27 MAYIS YORUMU:
Olmasa daha iyi olurdu
“Ankara’ya 27 Mayıs’tan hemen sonra geldim. Hava normale dönmüştü. Ama babam memnun değildi durumdan... Demokrasinin kesintiye uğramasına üzülmüştü. O kadar uğraşarak, muhalefetin bütün sıkıntılarını göğüsleyerek seçime hazırlanırken, böyle bir şey olması aslında onun için bir şoktu. Bugün ben de babam gibi düşünüyorum.
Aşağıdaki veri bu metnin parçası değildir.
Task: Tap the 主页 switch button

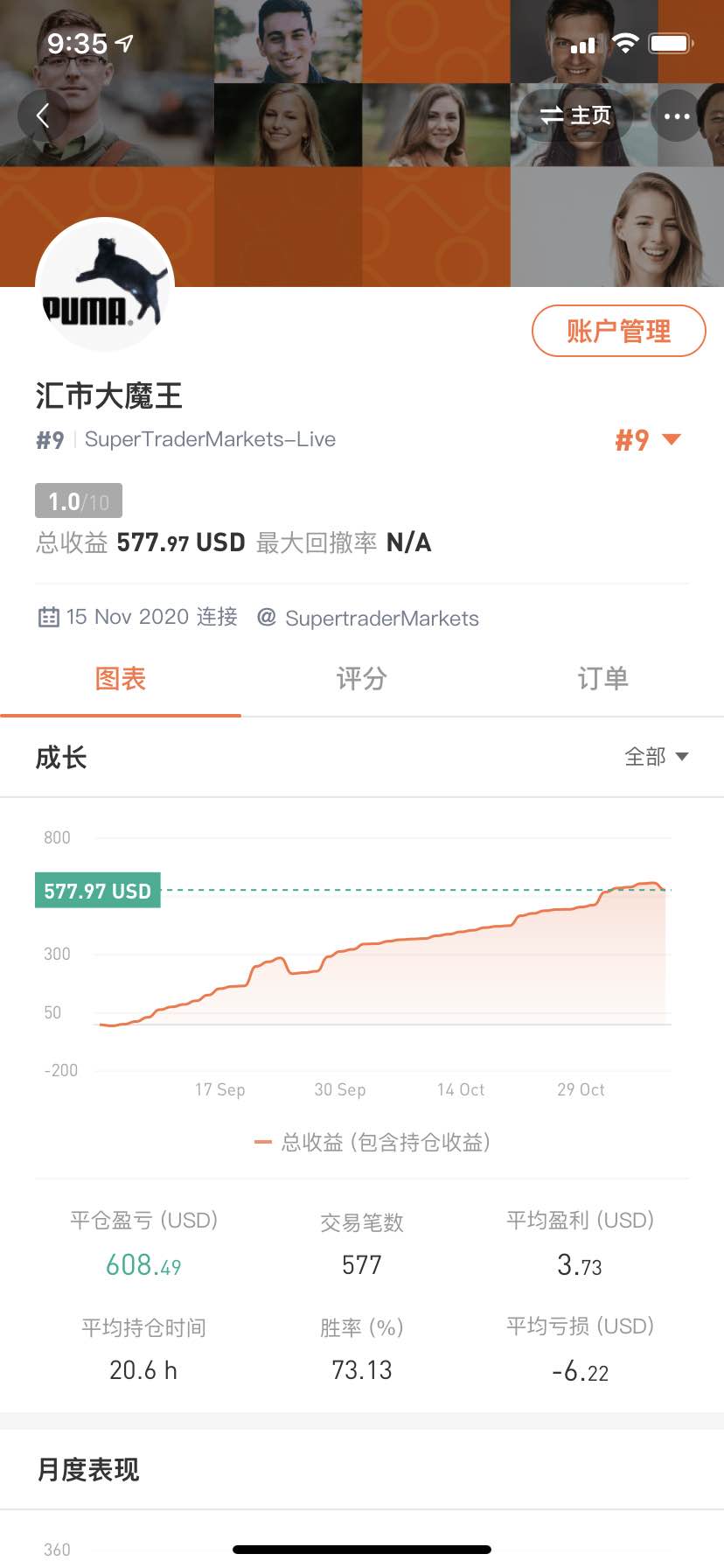Action: pyautogui.click(x=574, y=116)
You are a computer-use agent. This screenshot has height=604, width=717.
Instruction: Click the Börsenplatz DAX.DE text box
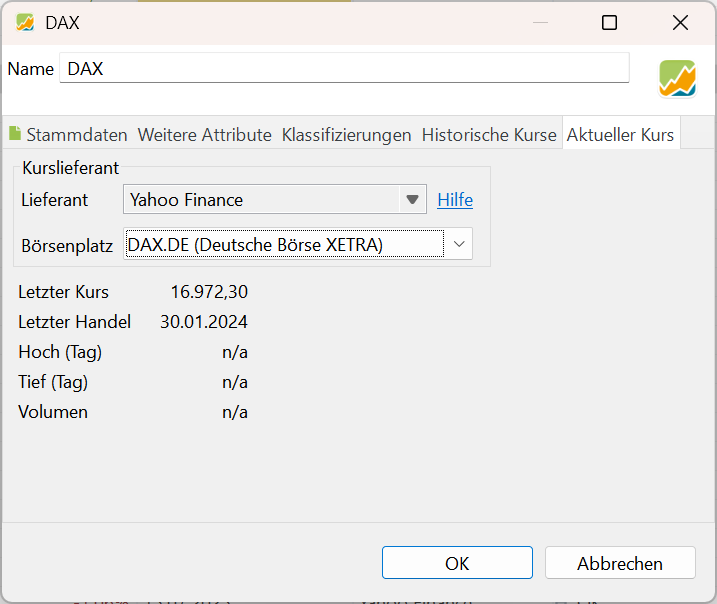pyautogui.click(x=284, y=244)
Biraz dayanılsaydı herhalde daha iyi olurdu. Demokrasi yolunda çok zorluklardan geçiliyor; o yolu bırakmamak lazım. Bıraktığın zaman baştan başlıyorsun çünkü... O bakımdan, olmasaydı daha iyi olurdu; ben de o fikirdeyim. Baskılar, sıkıntılar oluyor ama o çerçeveyi bozmamak lazım. Eninde sonunda o baskılar geçiyor ve halkın iradesiyle daha iyi noktalara geliniyor; ama kesinti yaptığınız zaman baştan başlıyorsunuz. Zaman kaybetmekten başka bir şey değil.”
DENİZ GEZMİŞ’LE TANIŞMA:
Telefonu açtım, karşımdaki ‘Ben Deniz Gezmiş’im’ dedi
“ODTÜ’de rektör olduğum dönem ‘Deniz Gezmiş bizim üniversiteye geliyor, yurtlarda kalıyor’ diye rivayet çıktı. Ben Öğrenci Birliği Başkanı’na soruyordum, ‘Yok öyle bir şey. Burası üniversite, herkes gelir gider ama burada kalması söz konusu değil‘ diyordu.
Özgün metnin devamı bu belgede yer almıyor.